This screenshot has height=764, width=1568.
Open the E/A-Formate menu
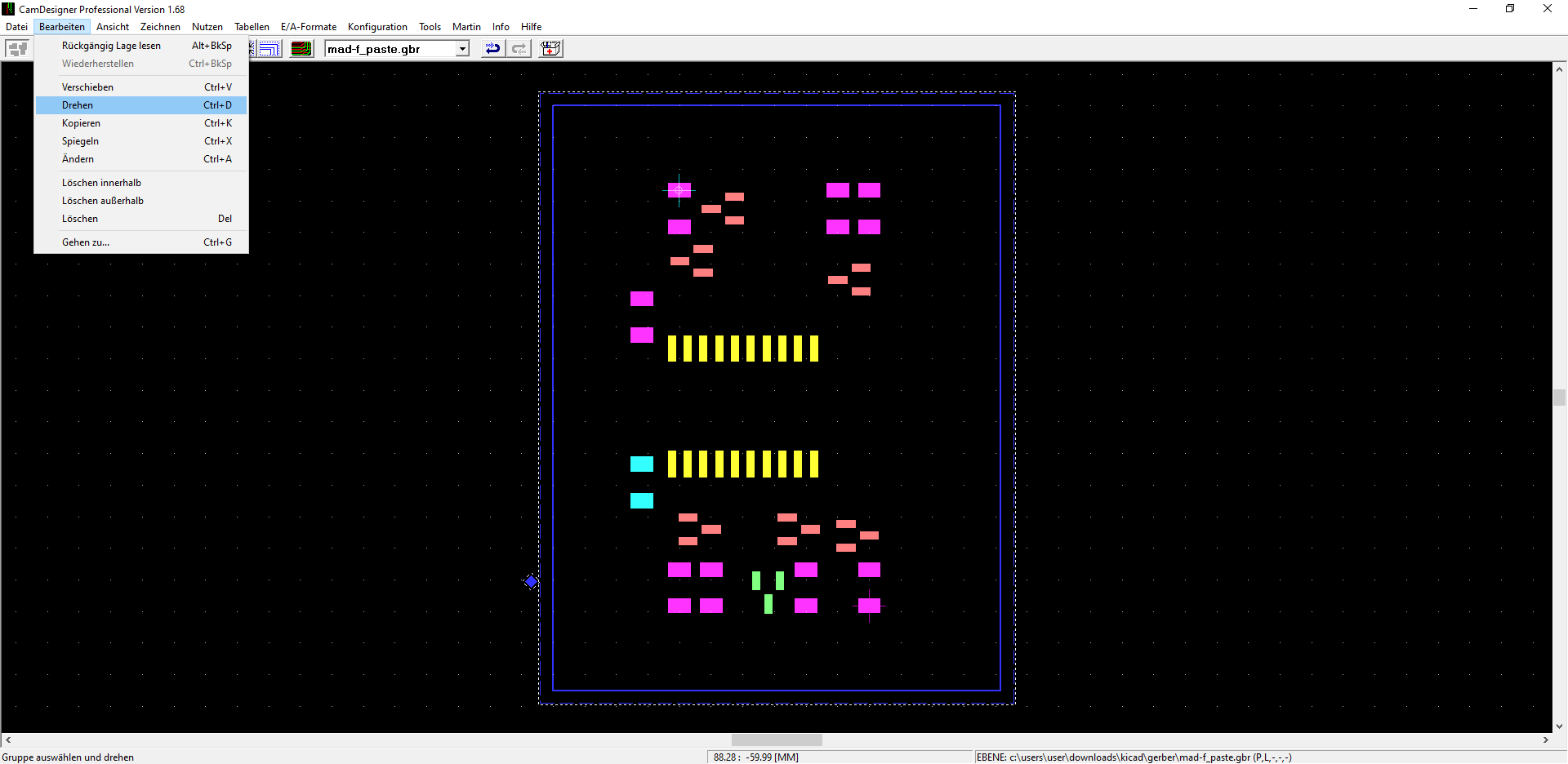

━━━━━━━━━━━━━━━━

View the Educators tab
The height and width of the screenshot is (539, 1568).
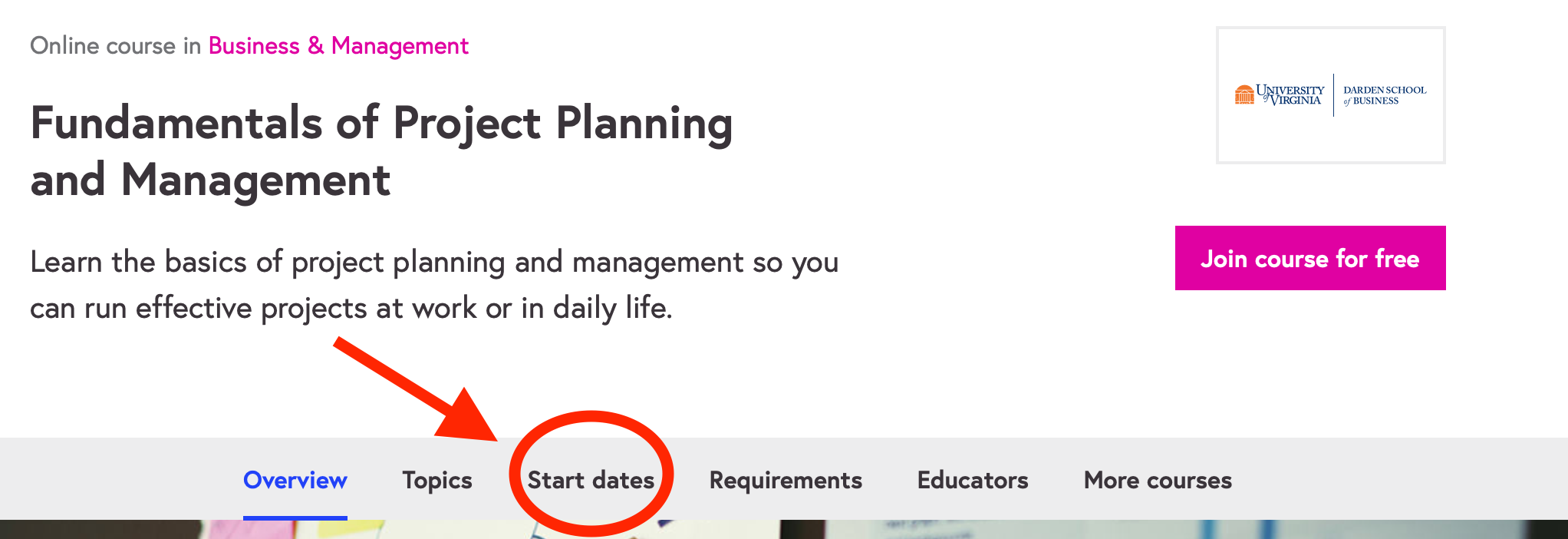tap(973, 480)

━━━━━━━━━━━━━━━━

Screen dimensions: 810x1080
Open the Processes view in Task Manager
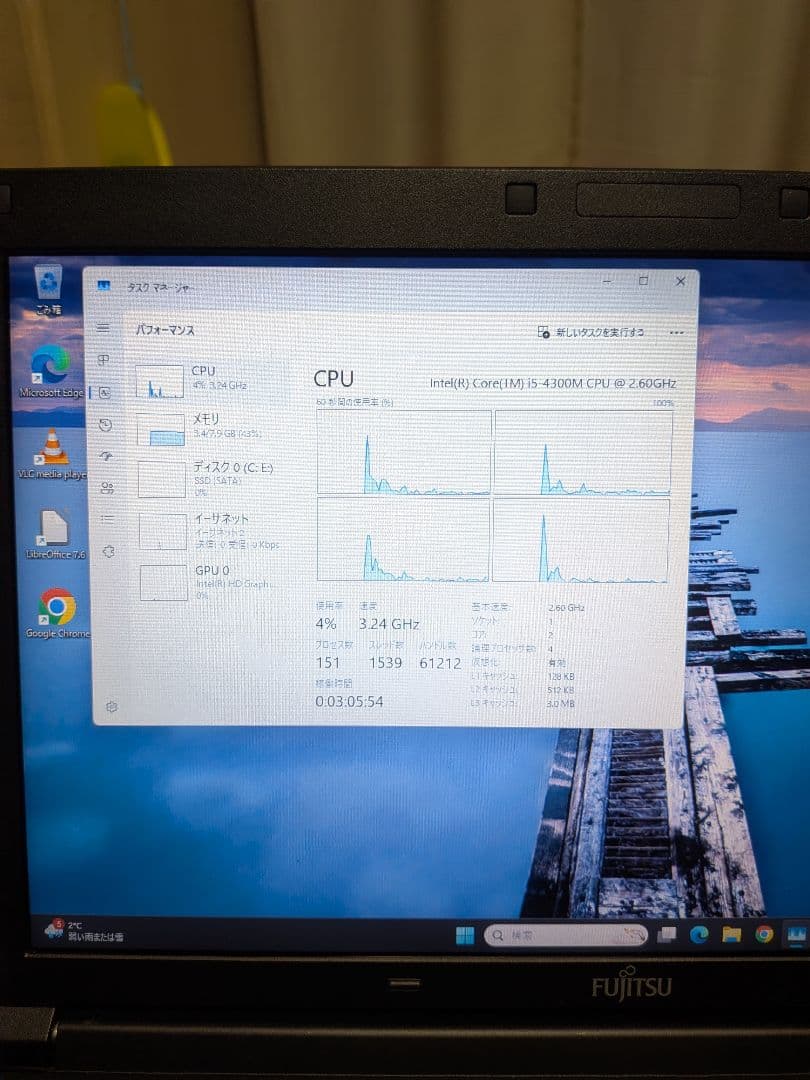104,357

━━━━━━━━━━━━━━━━

● TASK PROMPT
Please reproduce the entries that begin at the line containing "View the Educators tab" and stop after the line containing "tap(973, 480)", switching "Educators" to "Instructors" and leaving all else unchanged. Leave the pictures out of your answer.

● EXERCISE ANSWER
View the Instructors tab
The height and width of the screenshot is (539, 1568).
tap(973, 480)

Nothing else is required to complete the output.